■ PROBLEM REQUIREMENTS
Find "Open the help" and "Task: Collapse the Local" in the records below. Copy the lines holding them and every line between, exactly, and no others.

Content starts

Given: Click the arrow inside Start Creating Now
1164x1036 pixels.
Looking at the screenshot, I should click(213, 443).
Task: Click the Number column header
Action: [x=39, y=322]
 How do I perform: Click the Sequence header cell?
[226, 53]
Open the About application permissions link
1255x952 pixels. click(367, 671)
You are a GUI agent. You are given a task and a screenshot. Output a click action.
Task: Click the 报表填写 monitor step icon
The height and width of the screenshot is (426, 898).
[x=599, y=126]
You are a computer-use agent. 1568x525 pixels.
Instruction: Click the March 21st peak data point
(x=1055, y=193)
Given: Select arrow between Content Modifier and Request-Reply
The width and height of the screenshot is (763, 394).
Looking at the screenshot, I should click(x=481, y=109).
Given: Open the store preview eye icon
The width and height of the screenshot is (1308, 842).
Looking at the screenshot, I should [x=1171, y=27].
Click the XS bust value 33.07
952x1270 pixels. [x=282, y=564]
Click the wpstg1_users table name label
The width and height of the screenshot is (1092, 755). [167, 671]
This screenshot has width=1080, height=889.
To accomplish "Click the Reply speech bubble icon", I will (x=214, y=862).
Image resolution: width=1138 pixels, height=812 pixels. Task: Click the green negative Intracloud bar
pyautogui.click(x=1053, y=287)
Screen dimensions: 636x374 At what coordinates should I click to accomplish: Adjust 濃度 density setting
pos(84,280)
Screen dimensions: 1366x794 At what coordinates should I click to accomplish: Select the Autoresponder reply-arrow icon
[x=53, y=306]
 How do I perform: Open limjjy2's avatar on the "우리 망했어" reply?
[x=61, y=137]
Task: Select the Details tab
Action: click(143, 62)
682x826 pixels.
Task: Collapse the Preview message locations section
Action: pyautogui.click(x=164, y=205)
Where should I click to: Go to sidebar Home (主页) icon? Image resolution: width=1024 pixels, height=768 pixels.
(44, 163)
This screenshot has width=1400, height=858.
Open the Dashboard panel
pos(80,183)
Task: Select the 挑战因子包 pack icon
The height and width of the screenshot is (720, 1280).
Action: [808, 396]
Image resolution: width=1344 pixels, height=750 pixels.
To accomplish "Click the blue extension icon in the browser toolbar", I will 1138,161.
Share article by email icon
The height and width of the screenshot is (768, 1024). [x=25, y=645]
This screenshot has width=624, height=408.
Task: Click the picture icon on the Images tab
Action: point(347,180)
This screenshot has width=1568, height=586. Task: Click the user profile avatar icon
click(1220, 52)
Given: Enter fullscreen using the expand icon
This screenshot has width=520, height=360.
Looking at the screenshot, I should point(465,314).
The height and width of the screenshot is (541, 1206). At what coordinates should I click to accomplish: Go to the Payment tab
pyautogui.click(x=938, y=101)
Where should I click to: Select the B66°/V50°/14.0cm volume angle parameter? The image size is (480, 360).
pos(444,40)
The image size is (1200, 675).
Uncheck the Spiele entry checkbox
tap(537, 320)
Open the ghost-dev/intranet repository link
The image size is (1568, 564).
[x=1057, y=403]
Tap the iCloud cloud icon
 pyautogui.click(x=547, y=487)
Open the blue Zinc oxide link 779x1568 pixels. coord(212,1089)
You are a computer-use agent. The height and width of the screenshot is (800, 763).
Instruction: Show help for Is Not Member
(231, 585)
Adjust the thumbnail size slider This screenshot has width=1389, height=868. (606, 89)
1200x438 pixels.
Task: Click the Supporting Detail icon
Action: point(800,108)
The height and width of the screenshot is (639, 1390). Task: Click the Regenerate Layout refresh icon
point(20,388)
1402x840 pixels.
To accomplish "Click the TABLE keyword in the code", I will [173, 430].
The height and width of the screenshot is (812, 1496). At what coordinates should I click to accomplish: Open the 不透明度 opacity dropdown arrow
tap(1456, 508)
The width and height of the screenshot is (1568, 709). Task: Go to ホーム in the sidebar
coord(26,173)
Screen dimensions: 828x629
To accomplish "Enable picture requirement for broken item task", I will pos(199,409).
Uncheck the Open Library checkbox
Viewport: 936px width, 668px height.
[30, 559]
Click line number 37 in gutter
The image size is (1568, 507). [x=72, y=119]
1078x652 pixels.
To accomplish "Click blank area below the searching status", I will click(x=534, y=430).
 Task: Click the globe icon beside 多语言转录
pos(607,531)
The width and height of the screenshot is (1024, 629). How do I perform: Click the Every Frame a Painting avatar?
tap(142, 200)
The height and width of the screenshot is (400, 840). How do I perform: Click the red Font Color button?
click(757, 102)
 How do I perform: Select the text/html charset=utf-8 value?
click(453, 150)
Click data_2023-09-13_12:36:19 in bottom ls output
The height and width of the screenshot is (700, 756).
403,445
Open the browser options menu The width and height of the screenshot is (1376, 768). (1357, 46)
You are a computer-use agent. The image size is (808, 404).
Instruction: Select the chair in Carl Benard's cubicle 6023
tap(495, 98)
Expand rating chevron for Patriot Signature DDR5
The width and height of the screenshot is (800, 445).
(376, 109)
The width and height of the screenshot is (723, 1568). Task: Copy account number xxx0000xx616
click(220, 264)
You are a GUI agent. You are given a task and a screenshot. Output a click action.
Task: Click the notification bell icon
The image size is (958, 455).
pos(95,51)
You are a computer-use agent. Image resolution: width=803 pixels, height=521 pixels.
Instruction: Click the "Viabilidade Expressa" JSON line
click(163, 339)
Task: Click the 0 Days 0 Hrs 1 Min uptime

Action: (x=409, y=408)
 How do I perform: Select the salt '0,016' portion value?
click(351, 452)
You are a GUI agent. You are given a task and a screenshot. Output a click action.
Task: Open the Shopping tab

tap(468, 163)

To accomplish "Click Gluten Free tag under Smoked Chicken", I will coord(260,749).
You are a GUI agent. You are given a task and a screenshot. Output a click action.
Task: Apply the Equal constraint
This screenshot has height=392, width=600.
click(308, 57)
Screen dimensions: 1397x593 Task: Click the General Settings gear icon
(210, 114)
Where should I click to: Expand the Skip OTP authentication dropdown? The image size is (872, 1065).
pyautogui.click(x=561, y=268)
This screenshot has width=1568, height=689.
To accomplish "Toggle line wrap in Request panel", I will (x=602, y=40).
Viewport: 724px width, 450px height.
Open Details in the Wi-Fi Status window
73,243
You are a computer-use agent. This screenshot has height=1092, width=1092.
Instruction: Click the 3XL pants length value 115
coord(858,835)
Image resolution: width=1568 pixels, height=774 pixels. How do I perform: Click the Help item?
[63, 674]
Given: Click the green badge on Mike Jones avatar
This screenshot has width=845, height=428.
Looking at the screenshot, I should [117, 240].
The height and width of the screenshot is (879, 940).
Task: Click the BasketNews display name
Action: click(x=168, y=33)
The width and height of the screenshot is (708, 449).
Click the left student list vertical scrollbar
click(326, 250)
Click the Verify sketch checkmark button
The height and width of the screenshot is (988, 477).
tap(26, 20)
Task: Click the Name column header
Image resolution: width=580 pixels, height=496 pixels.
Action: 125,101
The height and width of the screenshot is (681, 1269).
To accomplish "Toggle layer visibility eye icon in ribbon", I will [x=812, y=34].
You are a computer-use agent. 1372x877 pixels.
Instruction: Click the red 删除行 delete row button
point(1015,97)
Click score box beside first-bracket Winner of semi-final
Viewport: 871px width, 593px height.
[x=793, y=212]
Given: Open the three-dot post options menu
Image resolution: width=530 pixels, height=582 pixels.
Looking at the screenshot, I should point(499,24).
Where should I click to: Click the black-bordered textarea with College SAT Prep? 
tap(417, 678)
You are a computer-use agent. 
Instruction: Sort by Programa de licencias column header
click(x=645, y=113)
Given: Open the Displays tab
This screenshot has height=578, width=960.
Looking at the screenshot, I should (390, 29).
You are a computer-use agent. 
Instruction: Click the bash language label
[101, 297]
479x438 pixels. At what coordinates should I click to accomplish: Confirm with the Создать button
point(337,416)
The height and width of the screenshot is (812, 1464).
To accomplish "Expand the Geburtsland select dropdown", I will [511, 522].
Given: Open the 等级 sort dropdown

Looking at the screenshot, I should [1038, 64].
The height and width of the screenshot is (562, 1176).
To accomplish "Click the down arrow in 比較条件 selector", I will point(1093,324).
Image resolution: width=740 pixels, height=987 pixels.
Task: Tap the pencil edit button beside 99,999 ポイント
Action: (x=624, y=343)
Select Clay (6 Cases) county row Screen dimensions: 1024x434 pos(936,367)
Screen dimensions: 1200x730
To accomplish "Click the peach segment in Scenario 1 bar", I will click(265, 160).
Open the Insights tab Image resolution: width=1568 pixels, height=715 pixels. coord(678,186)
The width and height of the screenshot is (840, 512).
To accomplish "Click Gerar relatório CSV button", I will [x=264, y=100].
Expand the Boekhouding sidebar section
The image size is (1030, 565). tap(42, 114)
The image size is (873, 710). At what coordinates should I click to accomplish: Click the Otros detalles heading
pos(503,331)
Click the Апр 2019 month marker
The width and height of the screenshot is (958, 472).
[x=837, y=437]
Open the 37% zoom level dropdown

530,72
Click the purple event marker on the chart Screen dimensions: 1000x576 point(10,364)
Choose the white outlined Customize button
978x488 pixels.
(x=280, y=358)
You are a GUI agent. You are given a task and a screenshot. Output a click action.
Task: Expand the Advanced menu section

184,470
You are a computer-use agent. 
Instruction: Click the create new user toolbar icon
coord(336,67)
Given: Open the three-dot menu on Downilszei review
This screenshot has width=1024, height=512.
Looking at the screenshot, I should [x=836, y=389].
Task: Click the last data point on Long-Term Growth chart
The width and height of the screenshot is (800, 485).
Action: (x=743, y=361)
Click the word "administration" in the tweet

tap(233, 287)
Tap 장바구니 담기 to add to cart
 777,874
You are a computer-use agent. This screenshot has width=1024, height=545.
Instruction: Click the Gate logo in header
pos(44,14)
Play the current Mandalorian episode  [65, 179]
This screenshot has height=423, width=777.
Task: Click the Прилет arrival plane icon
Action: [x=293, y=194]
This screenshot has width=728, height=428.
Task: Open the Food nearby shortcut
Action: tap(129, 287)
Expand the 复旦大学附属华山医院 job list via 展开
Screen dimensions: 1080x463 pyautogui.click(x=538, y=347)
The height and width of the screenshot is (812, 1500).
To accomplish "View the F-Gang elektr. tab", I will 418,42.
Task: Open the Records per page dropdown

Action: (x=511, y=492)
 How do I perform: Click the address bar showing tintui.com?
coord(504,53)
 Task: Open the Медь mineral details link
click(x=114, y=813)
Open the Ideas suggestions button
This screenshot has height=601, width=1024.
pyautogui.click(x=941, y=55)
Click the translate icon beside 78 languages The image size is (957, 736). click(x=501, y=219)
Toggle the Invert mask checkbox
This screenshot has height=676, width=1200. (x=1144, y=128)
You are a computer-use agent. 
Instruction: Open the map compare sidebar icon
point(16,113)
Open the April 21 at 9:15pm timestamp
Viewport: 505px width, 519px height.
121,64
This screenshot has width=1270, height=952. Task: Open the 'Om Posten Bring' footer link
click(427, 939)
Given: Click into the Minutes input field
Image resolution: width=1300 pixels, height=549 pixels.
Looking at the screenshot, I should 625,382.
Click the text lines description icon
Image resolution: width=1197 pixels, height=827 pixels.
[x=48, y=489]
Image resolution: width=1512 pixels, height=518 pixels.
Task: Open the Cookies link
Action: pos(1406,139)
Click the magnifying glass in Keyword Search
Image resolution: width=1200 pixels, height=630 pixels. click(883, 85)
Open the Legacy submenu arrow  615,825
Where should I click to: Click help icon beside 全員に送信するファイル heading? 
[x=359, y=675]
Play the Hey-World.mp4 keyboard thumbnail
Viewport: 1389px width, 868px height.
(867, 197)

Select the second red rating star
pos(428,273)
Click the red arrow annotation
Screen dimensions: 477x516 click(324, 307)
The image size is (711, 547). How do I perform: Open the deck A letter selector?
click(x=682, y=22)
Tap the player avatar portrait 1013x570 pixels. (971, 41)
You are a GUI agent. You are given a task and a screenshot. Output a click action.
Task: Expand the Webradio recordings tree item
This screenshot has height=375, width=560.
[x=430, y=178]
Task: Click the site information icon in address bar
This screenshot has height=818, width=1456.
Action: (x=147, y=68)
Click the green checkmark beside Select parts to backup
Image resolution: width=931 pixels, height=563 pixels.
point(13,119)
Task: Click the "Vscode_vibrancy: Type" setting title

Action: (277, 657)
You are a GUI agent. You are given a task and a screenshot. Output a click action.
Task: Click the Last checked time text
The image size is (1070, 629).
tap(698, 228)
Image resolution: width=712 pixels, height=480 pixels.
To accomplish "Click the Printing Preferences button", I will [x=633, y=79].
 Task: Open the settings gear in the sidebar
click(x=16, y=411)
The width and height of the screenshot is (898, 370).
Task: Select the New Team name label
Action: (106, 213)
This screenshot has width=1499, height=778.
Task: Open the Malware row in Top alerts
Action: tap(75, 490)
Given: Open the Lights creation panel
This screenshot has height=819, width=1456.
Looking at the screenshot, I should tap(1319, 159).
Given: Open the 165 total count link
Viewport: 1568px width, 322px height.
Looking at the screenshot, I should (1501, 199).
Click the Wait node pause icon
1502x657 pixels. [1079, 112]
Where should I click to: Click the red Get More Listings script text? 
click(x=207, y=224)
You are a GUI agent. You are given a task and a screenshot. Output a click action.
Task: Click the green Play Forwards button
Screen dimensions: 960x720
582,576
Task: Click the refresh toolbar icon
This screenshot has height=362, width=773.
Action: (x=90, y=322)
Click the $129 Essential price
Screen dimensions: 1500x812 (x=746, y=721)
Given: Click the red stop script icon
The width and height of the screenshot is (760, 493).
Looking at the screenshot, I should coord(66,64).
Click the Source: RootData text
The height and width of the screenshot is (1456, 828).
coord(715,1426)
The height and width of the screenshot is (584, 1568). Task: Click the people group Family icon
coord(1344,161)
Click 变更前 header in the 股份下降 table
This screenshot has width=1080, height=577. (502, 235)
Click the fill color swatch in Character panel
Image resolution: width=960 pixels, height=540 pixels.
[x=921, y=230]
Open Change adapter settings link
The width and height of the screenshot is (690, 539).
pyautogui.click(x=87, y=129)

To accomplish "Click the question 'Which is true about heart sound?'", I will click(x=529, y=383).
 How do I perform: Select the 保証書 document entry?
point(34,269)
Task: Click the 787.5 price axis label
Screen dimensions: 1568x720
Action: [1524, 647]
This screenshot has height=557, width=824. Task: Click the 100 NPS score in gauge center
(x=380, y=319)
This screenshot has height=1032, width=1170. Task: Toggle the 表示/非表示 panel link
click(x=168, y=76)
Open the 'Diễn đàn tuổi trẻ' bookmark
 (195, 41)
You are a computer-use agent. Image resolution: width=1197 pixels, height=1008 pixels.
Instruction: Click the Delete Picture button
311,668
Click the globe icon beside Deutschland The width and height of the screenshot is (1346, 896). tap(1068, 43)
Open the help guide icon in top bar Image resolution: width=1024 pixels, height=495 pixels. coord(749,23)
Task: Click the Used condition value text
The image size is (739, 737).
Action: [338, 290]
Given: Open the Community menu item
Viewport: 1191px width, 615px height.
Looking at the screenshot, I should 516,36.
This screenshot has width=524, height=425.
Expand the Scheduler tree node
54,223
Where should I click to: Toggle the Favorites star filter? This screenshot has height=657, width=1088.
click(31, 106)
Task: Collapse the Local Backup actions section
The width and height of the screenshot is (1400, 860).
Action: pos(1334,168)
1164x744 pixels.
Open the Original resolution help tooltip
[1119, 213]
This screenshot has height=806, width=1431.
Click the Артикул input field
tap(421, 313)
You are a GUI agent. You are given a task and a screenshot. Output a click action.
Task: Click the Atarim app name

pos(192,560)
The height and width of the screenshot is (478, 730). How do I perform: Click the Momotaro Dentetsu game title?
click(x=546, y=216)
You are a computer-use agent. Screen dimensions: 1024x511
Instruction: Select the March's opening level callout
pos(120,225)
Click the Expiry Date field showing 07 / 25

Content ends

■ YOUR SOLUTION
Open the help guide icon in top bar Image resolution: width=1024 pixels, height=495 pixels. coord(749,23)
Task: Click the Used condition value text
The image size is (739, 737).
Action: [338, 290]
Given: Open the Community menu item
Viewport: 1191px width, 615px height.
Looking at the screenshot, I should 516,36.
This screenshot has width=524, height=425.
Expand the Scheduler tree node
54,223
Where should I click to: Toggle the Favorites star filter? This screenshot has height=657, width=1088.
click(31, 106)
Task: Collapse the Local Backup actions section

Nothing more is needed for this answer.